§ TASK BRIEF:
Each line from the one holding "Task: Open more options on the French tweet" through the end of the records should be returned exactly, while pictures are skipped.

§ Screenshot grounding data:
——
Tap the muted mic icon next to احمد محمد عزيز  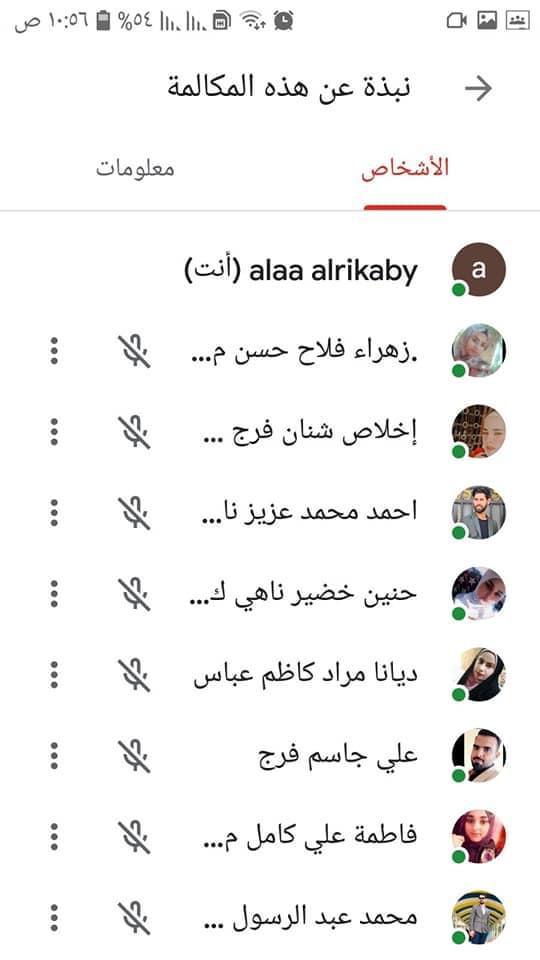(x=134, y=513)
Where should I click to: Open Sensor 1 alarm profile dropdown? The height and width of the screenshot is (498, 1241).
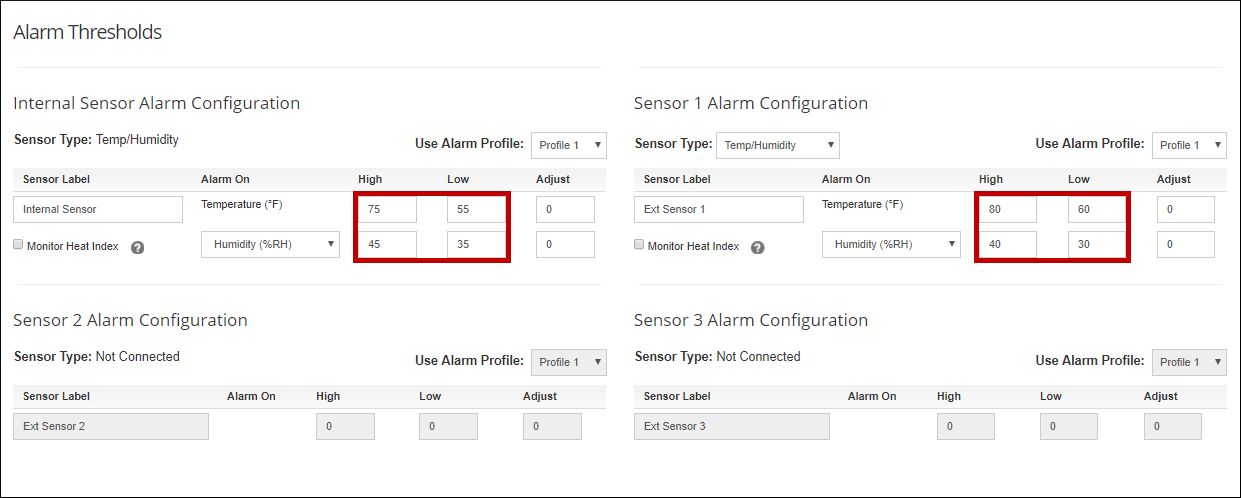pyautogui.click(x=1188, y=145)
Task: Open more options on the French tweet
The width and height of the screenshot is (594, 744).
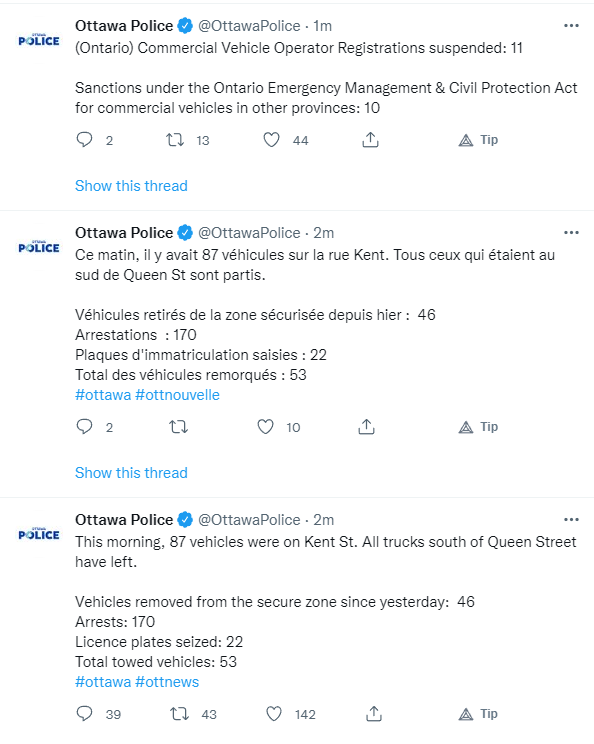Action: click(x=571, y=232)
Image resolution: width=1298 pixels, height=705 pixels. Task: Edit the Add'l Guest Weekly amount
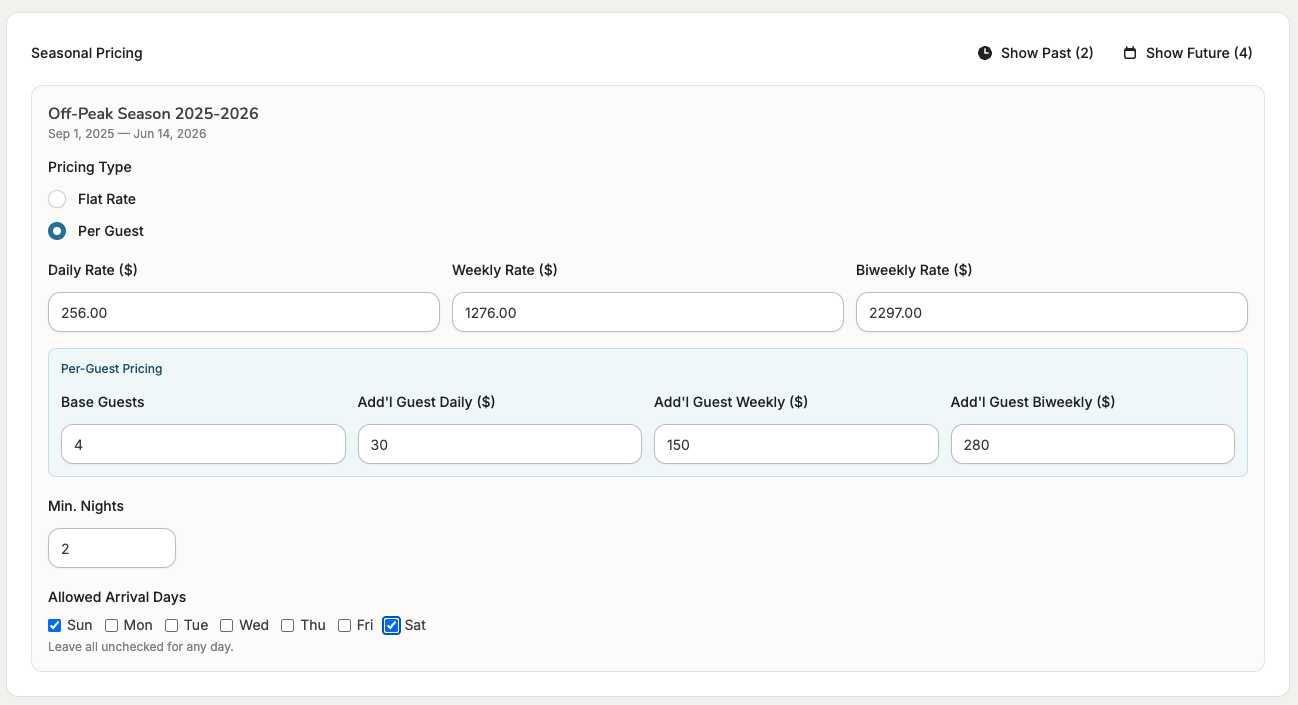point(796,444)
——
§ RESPONSE TO THIS TASK:
Task: Open more options on the French tweet
The width and height of the screenshot is (594, 744).
Action: click(x=571, y=232)
Image resolution: width=1298 pixels, height=705 pixels. Task: Edit the Add'l Guest Weekly amount
point(796,444)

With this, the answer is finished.